As a Kid, I Was An Idiot

As a child, I wish I had thought more like Dwight Schrute (see above quote). In swapping childhood stories at work, it became very clear to me that as a child I was an idiot. Here are just a couple examples.

They’d be worth money today

In 1977-1978, my grandparents bought me and my brother the entire collection of Star Wars figures. We had them all. We played with them all the time. At some point, I guess we got “too old” or “too cool” to play with them anymore.

My buddy’s cousin (I think) used to sell fireworks out of his house. I don’t think I ever saw him sell any real big stuff, but we only used to buy bottle rockets, firecrackers, and jumping jacks from him. I’m guessing it was probably illegal, but we never said anything.

I believe we started with Hot Wheels or Matchbox cars. “I wonder how far we can make these cars go if we put a bottle rocket in it?” This is an example of “Idiot Thinking.” Those cars went pretty far for sure.

It didn’t take long for us to find Star Wars figures we disliked (like the Tuscan Raider) and we started to tie them to bottle rockets. They didn’t go as far, and once the thing exploded, we’d want to see the damage done to it.

We also used to put fire crackers in their hand, which almost always held them perfectly. Why we got such a thrill out of this, I will never know. We destroyed so many figures and cars. When I look to see how much some of those figures are worth today … sigh.

Never Blew Up

Jumping Jacks were sometimes called “spinners.” They would spin and bounce and sometimes fly up in the air. These were a favorite of my friends and me.

I’m not sure who had the brilliant idea of dropping them in the sewer, but we spent many hours dropping them into the sewer and watching them spin underwater. They always made the funniest sound as they went off.

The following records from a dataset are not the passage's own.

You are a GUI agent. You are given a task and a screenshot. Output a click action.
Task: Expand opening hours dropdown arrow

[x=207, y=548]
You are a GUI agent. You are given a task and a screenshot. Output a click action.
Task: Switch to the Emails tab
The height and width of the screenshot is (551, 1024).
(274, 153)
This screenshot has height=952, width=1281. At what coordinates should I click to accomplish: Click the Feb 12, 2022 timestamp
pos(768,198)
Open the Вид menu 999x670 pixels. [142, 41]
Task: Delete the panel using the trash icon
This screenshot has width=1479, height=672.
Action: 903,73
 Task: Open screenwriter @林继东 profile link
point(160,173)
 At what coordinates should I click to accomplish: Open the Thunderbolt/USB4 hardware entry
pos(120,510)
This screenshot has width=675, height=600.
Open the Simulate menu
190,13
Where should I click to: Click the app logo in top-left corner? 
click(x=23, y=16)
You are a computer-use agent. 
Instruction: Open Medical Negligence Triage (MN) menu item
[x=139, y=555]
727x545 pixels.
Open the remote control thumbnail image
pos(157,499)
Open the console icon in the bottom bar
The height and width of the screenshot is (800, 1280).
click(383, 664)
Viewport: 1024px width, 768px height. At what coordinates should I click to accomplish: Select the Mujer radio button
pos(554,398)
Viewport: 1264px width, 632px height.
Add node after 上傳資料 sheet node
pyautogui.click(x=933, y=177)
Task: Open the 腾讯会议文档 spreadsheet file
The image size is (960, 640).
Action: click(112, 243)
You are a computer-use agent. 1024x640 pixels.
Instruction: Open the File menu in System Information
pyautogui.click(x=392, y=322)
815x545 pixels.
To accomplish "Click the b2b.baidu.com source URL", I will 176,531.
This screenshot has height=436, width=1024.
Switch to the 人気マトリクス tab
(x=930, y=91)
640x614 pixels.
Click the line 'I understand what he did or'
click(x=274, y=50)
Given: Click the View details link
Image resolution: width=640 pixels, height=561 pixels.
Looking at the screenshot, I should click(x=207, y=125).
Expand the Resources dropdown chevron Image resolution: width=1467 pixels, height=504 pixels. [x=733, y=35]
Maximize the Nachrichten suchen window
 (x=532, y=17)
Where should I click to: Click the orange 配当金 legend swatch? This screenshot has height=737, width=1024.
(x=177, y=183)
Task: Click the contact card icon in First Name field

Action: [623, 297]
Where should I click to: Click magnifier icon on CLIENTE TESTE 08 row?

I’m not sure just how much flammable gas is in a sewer, but I should be thankful there was never an explosion!

Another Fire Tale

Back in the days before computers, people used typewriters. If you wanted to make a copy of what you were typing, you could throw a piece of carbon paper between two pieces of typing paper and when you were done, you’d have a copy.

I’m really not sure why my dad seemed to have an abundance of carbon paper at our house. I’m also not sure why it was in our garage. At any rate, we found it and my buddy said to me, “You know, if you put a match to that, it will go up really fast!”

That’s all it took for me to go in the house and grab a lighter. My buddy and I took one piece of carbon paper and took the lighter to the bottom of it – “WHOOSH!” It flamed up and disappeared in like a second. We were both amazed – and had to keep doing it. Piece after piece went up in a “Whoosh” until….

The garage door to the house opened and my dad is standing there. “What the hell are you idiots doing?,” he said. For the life of me I couldn’t figure out how he found out. I think I tried to say, “Nothing,” but he knew. Our neighbor across the street was in his front doorway watching us burn those pieces of carbon paper and called my dad.

My dad yelled, “You know there is gas in here! You could light the fumes and blow up the house!” I’m sure I got one heck of a spank and was probably grounded for a week or two. Bonus: No explosion.

It Must Be a Boy Thing

The gals at my work place just laughed as the males shared our destructive tendencies. They obviously have never destroyed toys – just for fun. When our lead tech called, I asked him if he ever blew up Star Wars figures, to which he replied, “Never Star Wars figures, but I’d build Lego houses and blow them up with firecrackers!

This was the late 70’s and early 80’s. I really do not want to think about what kids today are doing “just for fun.”